“Sidewalks” by Sasha Hom (Fiction ’22)
Fiction alumn Sasha Hom was recently featured in Exposition Review. Read an excerpt from “Sidewalks” below:
Sidewalks
I missed my sixth-grade graduation because I had to go with my parents to Seoul to stay in a multistory hotel. The mission was to scoop up a child we had never seen before, sign some papers, and call her ours. Their rationale for flying all the way to Korea to pick her up, versus having her flown to the States with a planeload of other adoptable children the way I had arrived, was that this way, they could kill two birds with one stone. They would get to show me my country of birth and, at the same time, bring me back a sister.

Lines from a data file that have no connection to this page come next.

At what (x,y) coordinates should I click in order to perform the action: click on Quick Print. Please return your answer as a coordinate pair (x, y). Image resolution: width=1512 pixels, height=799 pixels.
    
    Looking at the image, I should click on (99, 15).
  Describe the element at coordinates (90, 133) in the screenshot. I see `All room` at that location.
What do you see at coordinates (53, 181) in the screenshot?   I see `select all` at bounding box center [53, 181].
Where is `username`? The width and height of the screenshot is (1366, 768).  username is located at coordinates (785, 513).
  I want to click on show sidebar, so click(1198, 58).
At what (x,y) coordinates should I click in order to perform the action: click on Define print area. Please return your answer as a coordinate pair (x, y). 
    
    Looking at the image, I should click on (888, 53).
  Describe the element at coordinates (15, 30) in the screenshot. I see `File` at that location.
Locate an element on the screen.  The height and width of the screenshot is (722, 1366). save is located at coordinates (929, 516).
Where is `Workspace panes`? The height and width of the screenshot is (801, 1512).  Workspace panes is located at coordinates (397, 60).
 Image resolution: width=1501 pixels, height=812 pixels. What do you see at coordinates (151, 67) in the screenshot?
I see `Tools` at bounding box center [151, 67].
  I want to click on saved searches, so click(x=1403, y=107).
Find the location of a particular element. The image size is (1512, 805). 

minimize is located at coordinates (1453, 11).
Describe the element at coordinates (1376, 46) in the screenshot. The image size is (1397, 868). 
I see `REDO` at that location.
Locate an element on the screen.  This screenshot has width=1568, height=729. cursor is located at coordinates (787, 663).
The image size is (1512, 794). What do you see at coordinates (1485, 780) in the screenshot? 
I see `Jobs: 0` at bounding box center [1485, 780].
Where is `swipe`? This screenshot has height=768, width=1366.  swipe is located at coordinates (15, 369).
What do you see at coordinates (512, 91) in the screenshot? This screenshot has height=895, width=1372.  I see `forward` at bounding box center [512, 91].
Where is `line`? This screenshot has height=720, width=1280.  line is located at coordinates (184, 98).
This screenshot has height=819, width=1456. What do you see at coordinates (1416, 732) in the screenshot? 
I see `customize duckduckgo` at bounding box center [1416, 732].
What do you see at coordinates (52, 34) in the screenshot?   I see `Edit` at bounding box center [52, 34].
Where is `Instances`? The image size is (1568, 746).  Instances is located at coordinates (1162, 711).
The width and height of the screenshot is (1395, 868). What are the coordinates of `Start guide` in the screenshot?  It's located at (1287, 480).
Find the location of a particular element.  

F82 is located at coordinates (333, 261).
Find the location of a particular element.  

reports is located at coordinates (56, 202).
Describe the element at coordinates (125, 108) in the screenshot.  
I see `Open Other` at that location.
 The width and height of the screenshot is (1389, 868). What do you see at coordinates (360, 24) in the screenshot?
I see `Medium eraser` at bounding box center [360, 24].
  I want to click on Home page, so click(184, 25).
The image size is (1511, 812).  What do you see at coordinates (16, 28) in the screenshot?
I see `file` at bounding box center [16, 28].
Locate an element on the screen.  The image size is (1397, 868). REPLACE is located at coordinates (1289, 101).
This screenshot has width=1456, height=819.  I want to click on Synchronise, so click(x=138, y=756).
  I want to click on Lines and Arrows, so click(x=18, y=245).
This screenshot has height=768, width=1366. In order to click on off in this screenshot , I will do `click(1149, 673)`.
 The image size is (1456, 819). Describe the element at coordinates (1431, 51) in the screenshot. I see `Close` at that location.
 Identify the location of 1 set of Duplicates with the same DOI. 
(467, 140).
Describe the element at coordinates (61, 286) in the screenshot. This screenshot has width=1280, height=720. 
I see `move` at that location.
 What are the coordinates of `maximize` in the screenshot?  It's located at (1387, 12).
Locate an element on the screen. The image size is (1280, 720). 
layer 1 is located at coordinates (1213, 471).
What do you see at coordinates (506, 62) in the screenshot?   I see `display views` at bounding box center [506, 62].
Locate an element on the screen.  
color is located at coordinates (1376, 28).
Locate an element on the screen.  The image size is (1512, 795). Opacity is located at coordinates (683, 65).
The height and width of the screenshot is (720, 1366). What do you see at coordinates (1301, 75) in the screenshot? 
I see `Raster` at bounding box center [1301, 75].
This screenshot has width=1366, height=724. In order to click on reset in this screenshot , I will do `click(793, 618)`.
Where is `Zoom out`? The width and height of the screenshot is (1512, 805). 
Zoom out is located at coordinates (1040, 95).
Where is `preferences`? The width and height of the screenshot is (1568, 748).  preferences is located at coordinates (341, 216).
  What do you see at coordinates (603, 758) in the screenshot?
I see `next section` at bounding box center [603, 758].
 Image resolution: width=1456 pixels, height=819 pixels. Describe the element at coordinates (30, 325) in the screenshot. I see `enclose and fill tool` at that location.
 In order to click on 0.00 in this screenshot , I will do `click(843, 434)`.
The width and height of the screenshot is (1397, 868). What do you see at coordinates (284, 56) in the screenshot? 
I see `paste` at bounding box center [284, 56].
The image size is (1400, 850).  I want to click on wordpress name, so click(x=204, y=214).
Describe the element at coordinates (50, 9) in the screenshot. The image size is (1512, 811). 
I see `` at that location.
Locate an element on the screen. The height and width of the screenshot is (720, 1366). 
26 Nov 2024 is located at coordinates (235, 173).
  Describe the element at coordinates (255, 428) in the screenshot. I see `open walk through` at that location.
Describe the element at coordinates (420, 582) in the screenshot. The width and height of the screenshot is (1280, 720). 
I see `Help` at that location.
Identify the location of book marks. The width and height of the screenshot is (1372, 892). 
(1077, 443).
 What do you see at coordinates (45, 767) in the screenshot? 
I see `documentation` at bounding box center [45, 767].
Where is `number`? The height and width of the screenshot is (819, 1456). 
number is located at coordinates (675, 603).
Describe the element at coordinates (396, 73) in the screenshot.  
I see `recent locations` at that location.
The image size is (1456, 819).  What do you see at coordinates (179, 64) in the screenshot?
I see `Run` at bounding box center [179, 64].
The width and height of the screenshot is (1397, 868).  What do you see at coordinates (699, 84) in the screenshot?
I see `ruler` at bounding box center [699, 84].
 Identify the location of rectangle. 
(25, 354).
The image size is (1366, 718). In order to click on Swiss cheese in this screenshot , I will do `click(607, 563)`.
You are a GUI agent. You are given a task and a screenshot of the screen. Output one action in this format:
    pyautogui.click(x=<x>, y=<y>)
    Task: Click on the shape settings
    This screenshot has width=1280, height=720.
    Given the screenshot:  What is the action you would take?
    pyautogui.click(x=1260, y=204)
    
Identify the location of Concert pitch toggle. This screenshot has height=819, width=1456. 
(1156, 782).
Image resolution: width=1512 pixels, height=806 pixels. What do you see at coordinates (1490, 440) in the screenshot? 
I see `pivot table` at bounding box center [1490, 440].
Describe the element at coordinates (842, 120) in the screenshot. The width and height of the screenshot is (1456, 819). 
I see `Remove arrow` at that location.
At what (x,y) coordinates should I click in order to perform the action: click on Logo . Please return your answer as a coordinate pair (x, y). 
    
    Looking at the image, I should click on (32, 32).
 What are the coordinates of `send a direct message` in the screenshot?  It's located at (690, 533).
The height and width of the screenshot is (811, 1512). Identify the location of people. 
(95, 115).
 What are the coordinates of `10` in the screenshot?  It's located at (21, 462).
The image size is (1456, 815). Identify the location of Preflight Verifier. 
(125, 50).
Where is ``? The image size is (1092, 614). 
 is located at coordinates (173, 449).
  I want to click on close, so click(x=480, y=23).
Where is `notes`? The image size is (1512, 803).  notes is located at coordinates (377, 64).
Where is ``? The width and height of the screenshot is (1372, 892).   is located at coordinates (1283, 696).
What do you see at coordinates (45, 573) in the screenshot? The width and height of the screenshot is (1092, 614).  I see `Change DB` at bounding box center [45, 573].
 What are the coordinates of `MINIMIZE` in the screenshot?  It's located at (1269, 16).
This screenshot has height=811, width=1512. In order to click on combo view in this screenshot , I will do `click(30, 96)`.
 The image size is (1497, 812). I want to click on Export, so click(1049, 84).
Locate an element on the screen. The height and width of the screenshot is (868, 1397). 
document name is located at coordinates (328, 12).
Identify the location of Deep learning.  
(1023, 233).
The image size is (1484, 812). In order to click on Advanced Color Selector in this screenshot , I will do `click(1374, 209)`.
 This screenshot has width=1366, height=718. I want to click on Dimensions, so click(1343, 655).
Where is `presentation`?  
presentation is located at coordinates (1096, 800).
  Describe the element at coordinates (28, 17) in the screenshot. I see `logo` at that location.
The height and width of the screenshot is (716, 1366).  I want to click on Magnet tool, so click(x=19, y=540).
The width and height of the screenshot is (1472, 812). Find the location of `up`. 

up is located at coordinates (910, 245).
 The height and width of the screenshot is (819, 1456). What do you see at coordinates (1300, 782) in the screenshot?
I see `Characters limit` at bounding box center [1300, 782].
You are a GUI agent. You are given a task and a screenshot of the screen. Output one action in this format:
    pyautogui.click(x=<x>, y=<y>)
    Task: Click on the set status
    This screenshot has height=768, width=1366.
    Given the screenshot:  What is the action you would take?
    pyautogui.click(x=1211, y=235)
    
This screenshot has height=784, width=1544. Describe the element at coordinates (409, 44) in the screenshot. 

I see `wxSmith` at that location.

Because more than anything, my parents loved a bargain—Dad at Double Luck Liquors whenever they were having a two-for-one sale, me in the bucket of the cart, knees tucked under my skirt, while he stacked jugs of wine with twist-off caps around my sparkly shoes, singing gleefully, “This is chee-eap wine.”
Our room was on the twenty-third floor of the Seoul Plaza Hotel. There were demonstrations in the plaza. Across from City Hall, a gathering of protesters pushed against a wall of police. Back and forth they ran, crossing some invisible line. It reminded me of these shorebirds two-stepping with the waves on Naksan Beach where I saw an old woman jump playfully on the back of another, both laughing with their mouths so open you could see down the long dark hole of their throats.
“Anyone here could be related to you,” Ma said.